** START Entries supplied **
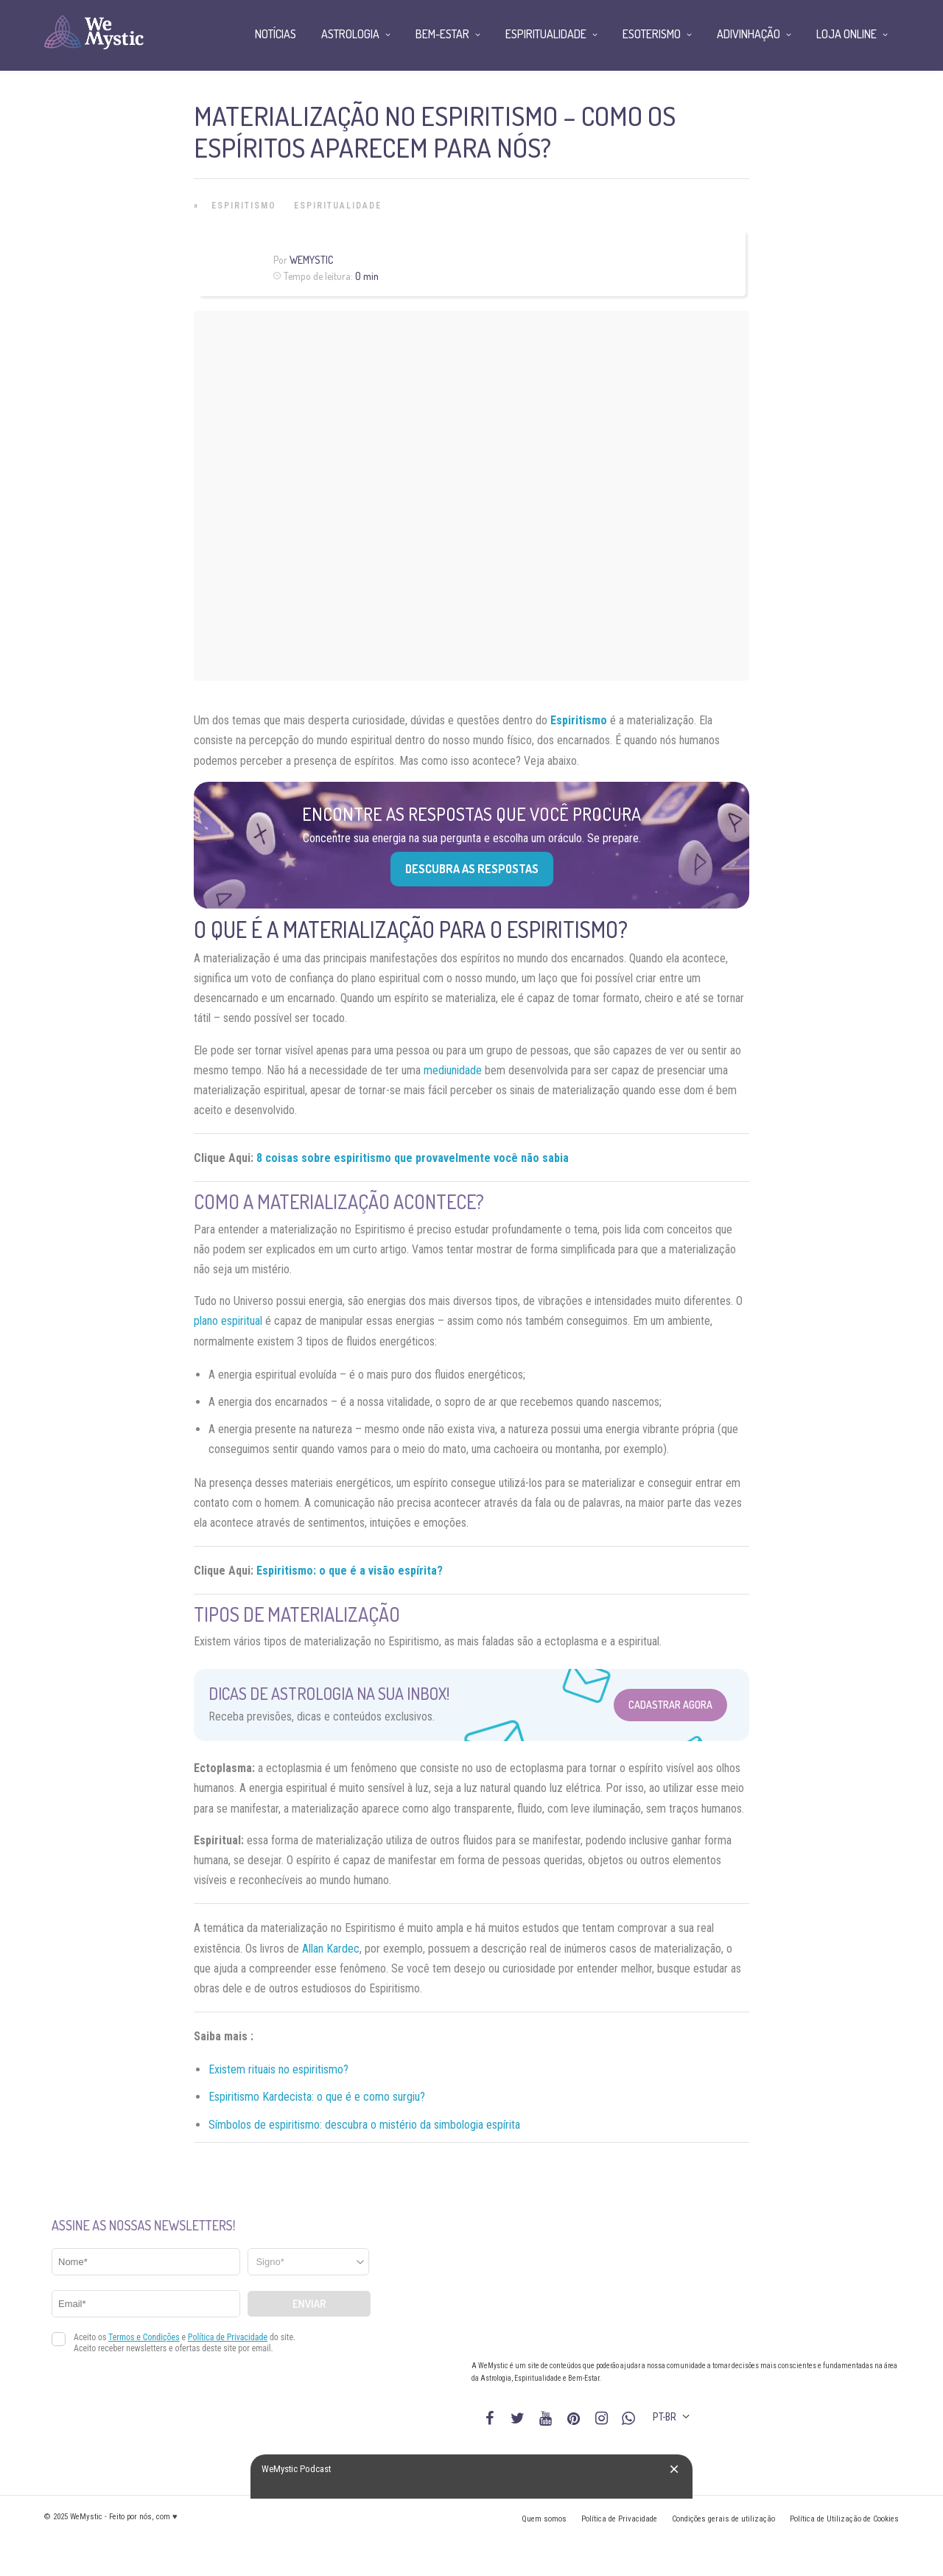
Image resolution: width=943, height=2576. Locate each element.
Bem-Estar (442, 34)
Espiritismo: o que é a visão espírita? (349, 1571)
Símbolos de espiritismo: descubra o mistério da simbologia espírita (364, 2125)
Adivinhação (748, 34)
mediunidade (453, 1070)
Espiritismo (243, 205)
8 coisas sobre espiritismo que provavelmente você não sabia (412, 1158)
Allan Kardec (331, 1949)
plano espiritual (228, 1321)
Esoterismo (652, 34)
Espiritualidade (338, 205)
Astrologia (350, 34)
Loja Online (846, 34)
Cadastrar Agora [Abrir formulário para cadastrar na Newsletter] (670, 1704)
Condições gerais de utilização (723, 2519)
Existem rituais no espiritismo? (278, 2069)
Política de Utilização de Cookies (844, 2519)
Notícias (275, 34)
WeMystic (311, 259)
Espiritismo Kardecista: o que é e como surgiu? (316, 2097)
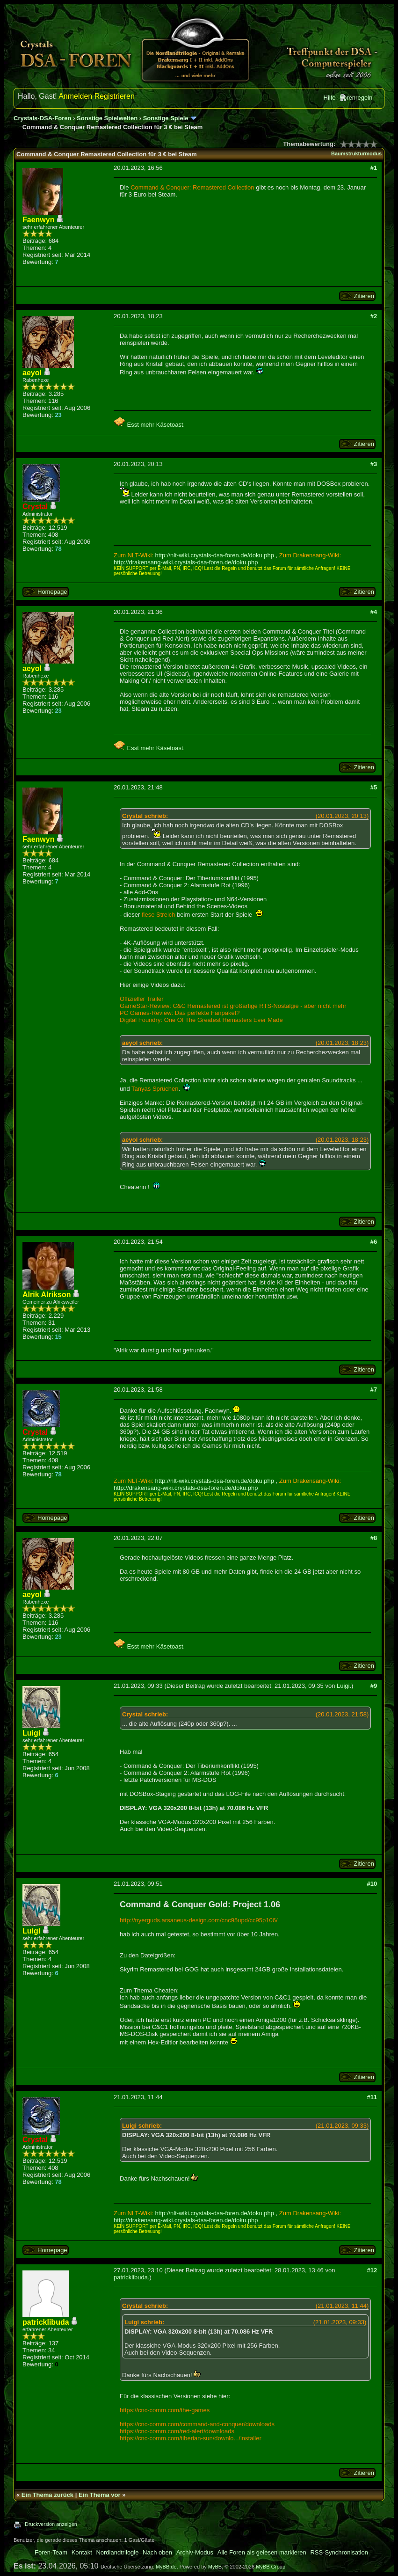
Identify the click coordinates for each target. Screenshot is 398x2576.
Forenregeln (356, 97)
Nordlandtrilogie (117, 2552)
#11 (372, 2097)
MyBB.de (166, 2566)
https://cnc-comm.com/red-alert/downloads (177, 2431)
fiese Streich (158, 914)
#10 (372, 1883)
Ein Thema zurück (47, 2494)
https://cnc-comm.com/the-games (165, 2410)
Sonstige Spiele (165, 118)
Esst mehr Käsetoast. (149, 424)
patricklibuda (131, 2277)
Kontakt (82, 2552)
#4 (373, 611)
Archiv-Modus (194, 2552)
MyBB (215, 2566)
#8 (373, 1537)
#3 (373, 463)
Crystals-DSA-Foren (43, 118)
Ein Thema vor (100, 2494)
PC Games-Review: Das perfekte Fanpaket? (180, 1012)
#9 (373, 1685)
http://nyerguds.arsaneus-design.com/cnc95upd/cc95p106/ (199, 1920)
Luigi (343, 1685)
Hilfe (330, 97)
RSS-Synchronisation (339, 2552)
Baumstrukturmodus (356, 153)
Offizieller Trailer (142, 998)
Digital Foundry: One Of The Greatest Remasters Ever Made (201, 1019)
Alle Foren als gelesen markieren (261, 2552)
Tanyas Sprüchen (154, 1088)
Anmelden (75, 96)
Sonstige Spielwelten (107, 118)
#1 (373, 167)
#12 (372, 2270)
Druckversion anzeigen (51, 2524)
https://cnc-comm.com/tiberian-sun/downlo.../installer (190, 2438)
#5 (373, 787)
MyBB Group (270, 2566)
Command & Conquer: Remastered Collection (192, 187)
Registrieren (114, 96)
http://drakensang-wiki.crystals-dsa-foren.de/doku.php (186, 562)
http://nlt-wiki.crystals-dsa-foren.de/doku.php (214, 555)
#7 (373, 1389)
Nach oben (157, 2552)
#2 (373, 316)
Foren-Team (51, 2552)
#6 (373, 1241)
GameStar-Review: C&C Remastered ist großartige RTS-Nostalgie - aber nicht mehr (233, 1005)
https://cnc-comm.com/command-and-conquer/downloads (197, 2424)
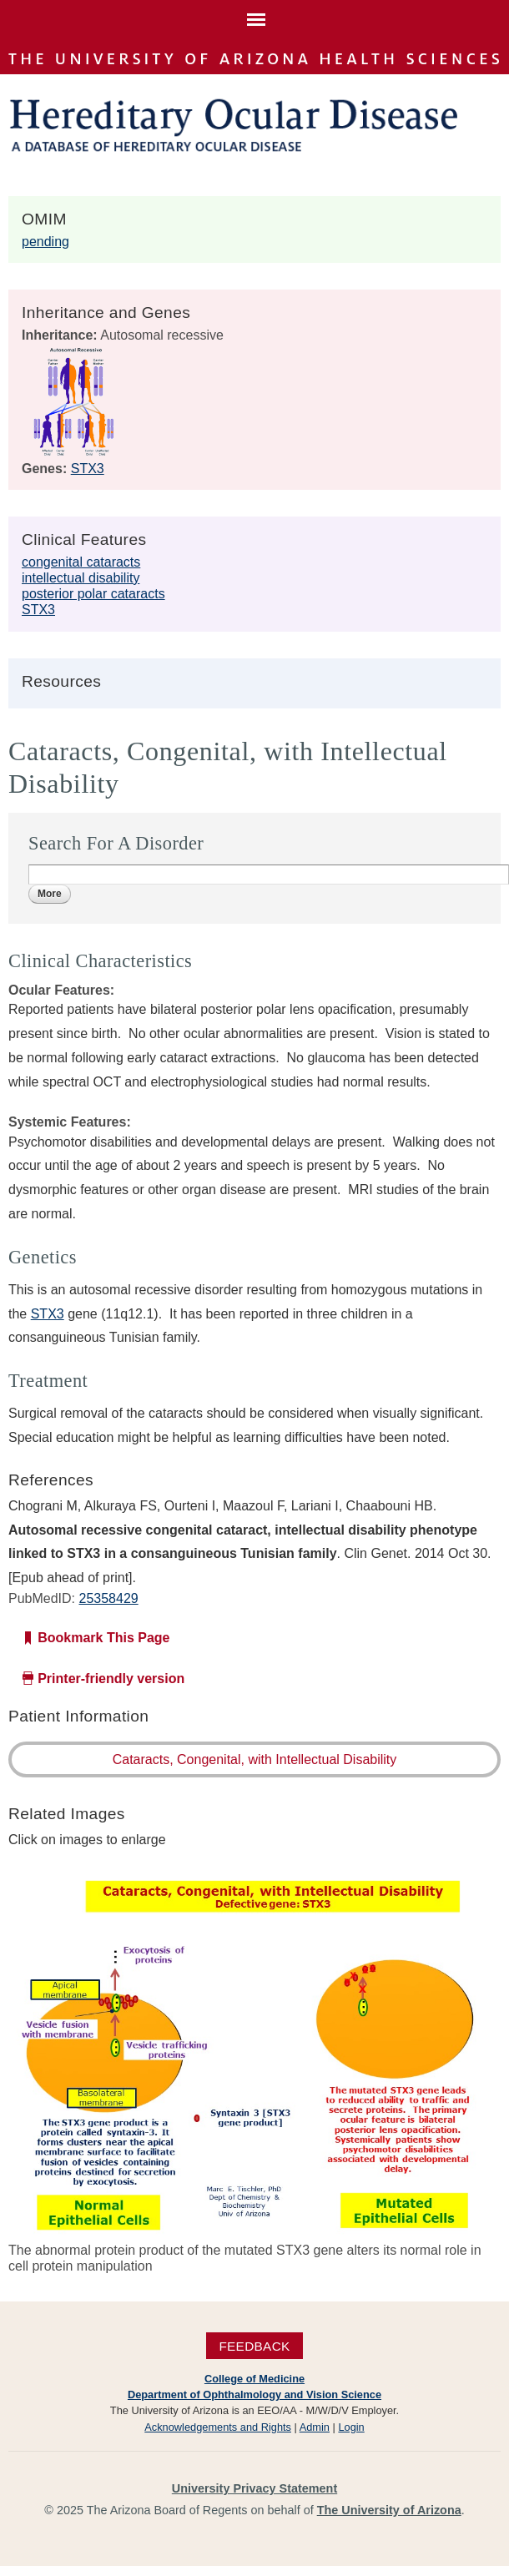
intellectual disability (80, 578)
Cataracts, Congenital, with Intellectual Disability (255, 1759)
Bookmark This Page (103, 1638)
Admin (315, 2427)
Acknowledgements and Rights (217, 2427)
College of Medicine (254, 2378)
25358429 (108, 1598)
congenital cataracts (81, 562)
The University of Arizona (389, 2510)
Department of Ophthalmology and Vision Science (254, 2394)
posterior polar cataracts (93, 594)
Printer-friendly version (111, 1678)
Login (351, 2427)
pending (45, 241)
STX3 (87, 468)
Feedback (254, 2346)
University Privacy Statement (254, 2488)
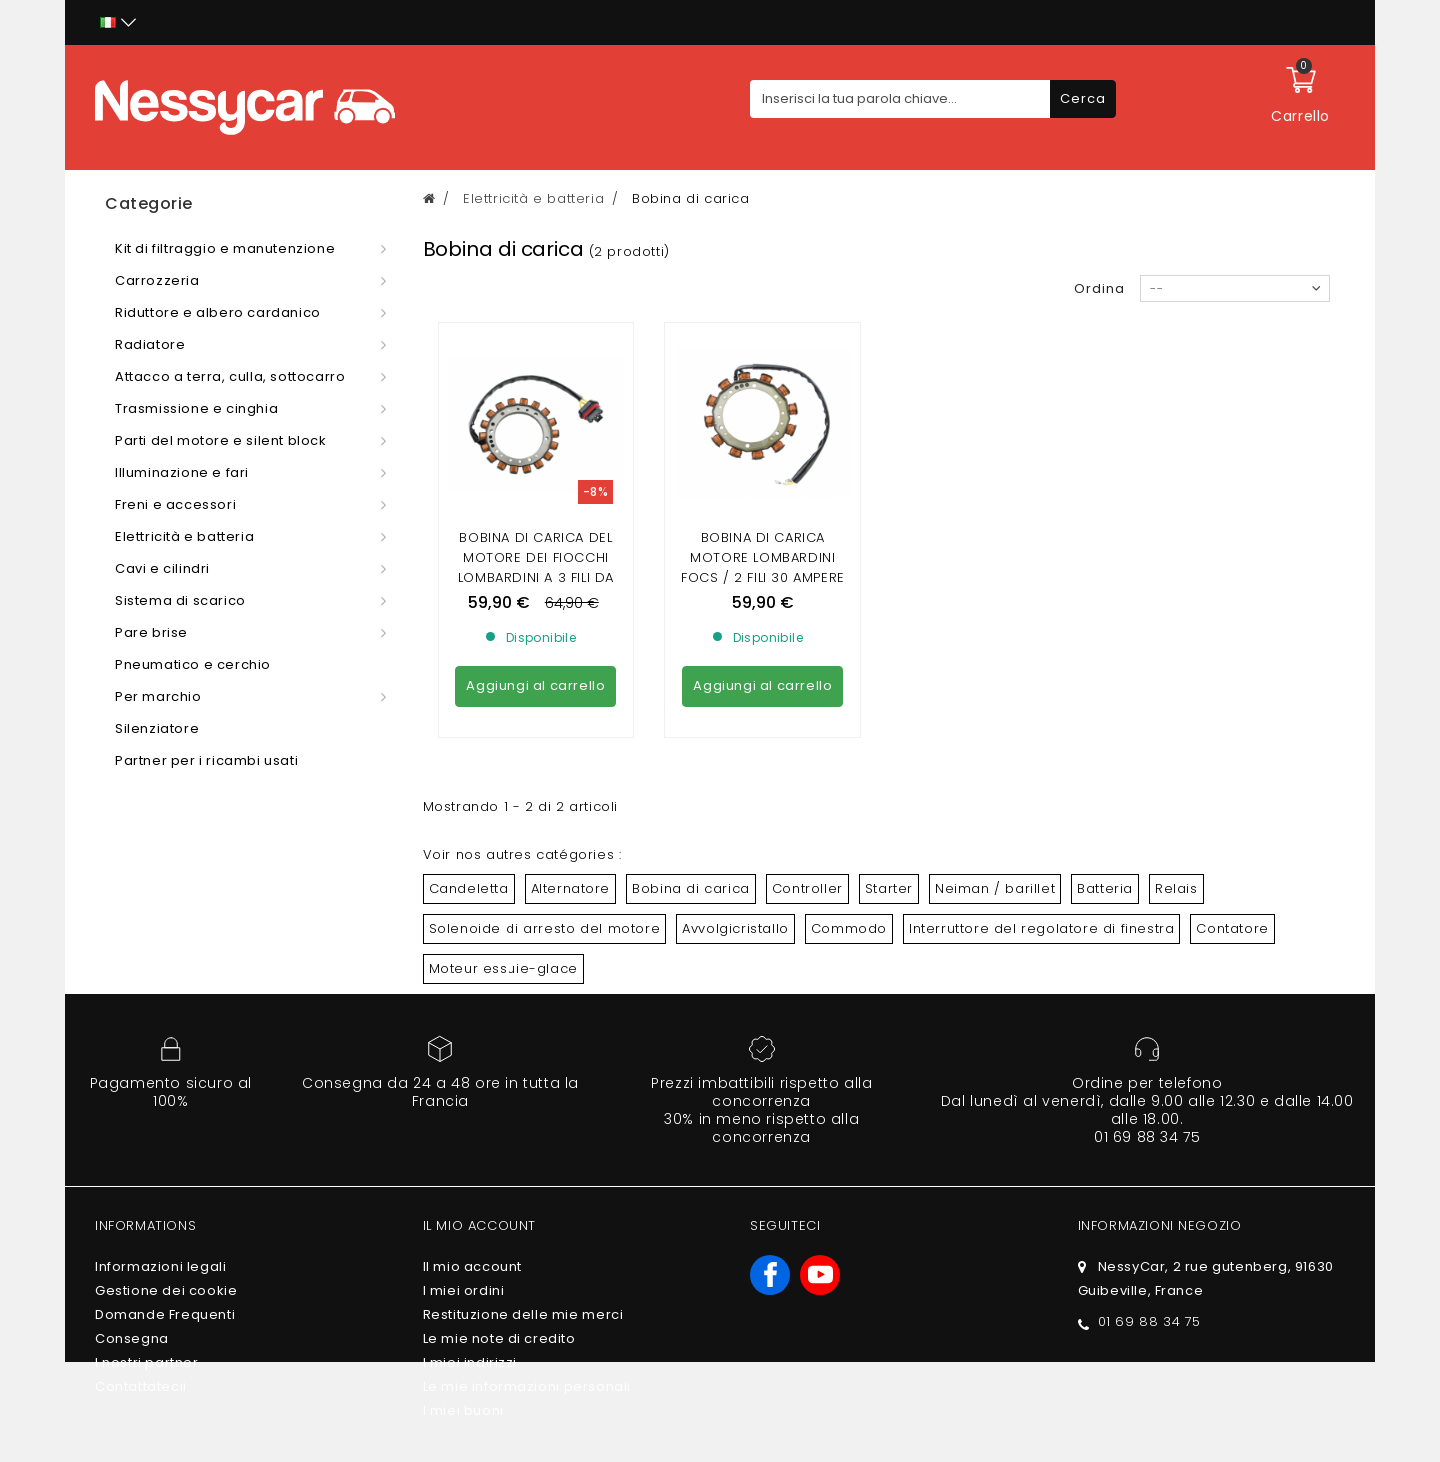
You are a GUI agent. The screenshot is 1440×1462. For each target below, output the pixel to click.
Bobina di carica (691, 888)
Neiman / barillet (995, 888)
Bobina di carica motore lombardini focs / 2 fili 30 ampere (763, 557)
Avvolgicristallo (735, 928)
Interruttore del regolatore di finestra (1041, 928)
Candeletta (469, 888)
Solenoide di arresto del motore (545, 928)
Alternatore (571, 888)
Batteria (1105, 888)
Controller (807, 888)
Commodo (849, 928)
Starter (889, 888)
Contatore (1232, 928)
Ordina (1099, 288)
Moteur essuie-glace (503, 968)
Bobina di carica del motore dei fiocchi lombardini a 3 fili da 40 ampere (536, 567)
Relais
** END Entries supplied **
= What you should do =
Please transcribe every entry above line for line, without any change, and leave out the pictures.

= Task output =
Image resolution: width=943, height=2576. Locate each element.
Bem-Estar (442, 34)
Espiritismo: o que é a visão espírita? (349, 1571)
Símbolos de espiritismo: descubra o mistério da simbologia espírita (364, 2125)
Adivinhação (748, 34)
mediunidade (453, 1070)
Espiritismo (243, 205)
8 coisas sobre espiritismo que provavelmente você não sabia (412, 1158)
Allan Kardec (331, 1949)
plano espiritual (228, 1321)
Esoterismo (652, 34)
Espiritualidade (338, 205)
Astrologia (350, 34)
Loja Online (846, 34)
Cadastrar Agora [Abrir formulário para cadastrar na Newsletter] (670, 1704)
Condições gerais de utilização (723, 2519)
Existem rituais no espiritismo? (278, 2069)
Política de Utilização de Cookies (844, 2519)
Notícias (275, 34)
WeMystic (311, 259)
Espiritismo Kardecista: o que é e como surgiu? (316, 2097)
Identify the click coordinates for each target. Screenshot is 398x2576.
Forenregeln (356, 97)
Nordlandtrilogie (117, 2552)
#11 (372, 2097)
MyBB.de (166, 2566)
https://cnc-comm.com/red-alert/downloads (177, 2431)
fiese Streich (158, 914)
#10 (372, 1883)
Ein Thema zurück (47, 2494)
https://cnc-comm.com/the-games (165, 2410)
Sonstige Spiele (165, 118)
Esst mehr Käsetoast. (149, 424)
patricklibuda (131, 2277)
Kontakt (82, 2552)
#4 (373, 611)
Archiv-Modus (194, 2552)
MyBB (215, 2566)
#8 (373, 1537)
#3 (373, 463)
Crystals-DSA-Foren (43, 118)
Ein Thema vor (100, 2494)
PC Games-Review: Das perfekte Fanpaket? (180, 1012)
#9 (373, 1685)
http://nyerguds.arsaneus-design.com/cnc95upd/cc95p106/ (199, 1920)
Luigi (343, 1685)
Hilfe (330, 97)
RSS-Synchronisation (339, 2552)
Baumstrukturmodus (356, 153)
Offizieller Trailer (142, 998)
Digital Foundry: One Of The Greatest Remasters Ever Made (201, 1019)
Alle Foren als gelesen markieren (261, 2552)
Tanyas Sprüchen (154, 1088)
Anmelden (75, 96)
Sonstige Spielwelten (107, 118)
#1 (373, 167)
#12 (372, 2270)
Druckversion anzeigen (51, 2524)
https://cnc-comm.com/tiberian-sun/downlo.../installer (190, 2438)
#5 (373, 787)
MyBB Group (270, 2566)
Command & Conquer: Remastered Collection (192, 187)
Registrieren (114, 96)
http://drakensang-wiki.crystals-dsa-foren.de/doku.php (186, 562)
http://nlt-wiki.crystals-dsa-foren.de/doku.php (214, 555)
#7 (373, 1389)
Nach oben (157, 2552)
#2 (373, 316)
Foren-Team (51, 2552)
#6 (373, 1241)
GameStar-Review: C&C Remastered ist großartige RTS-Nostalgie - aber nicht mehr (233, 1005)
https://cnc-comm.com/command-and-conquer/downloads (197, 2424)
intellectual disability (80, 578)
Cataracts, Congenital, with Intellectual Disability (255, 1759)
Bookmark This Page (103, 1638)
Admin (315, 2427)
Acknowledgements and Rights (217, 2427)
College of Medicine (254, 2378)
25358429 (108, 1598)
congenital cataracts (81, 562)
The University of Arizona (389, 2510)
Department of Ophthalmology and Vision Science (254, 2394)
posterior polar cataracts (93, 594)
Printer-friendly version (111, 1678)
Login (351, 2427)
pending (45, 241)
STX3 (87, 468)
Feedback (254, 2346)
University Privacy Statement (254, 2488)
You are a GUI agent. The screenshot is 1440×1462. For each target below, output the pixel to click.
Bobina di carica (691, 888)
Neiman / barillet (995, 888)
Bobina di carica motore lombardini focs / 2 fili 30 ampere (763, 557)
Avvolgicristallo (735, 928)
Interruttore del regolatore di finestra (1041, 928)
Candeletta (469, 888)
Solenoide di arresto del motore (545, 928)
Alternatore (571, 888)
Batteria (1105, 888)
Controller (807, 888)
Commodo (849, 928)
Starter (889, 888)
Contatore (1232, 928)
Ordina (1099, 288)
Moteur essuie-glace (503, 968)
Bobina di carica del motore dei fiocchi lombardini a 3 fili da 40 ampere (536, 567)
Relais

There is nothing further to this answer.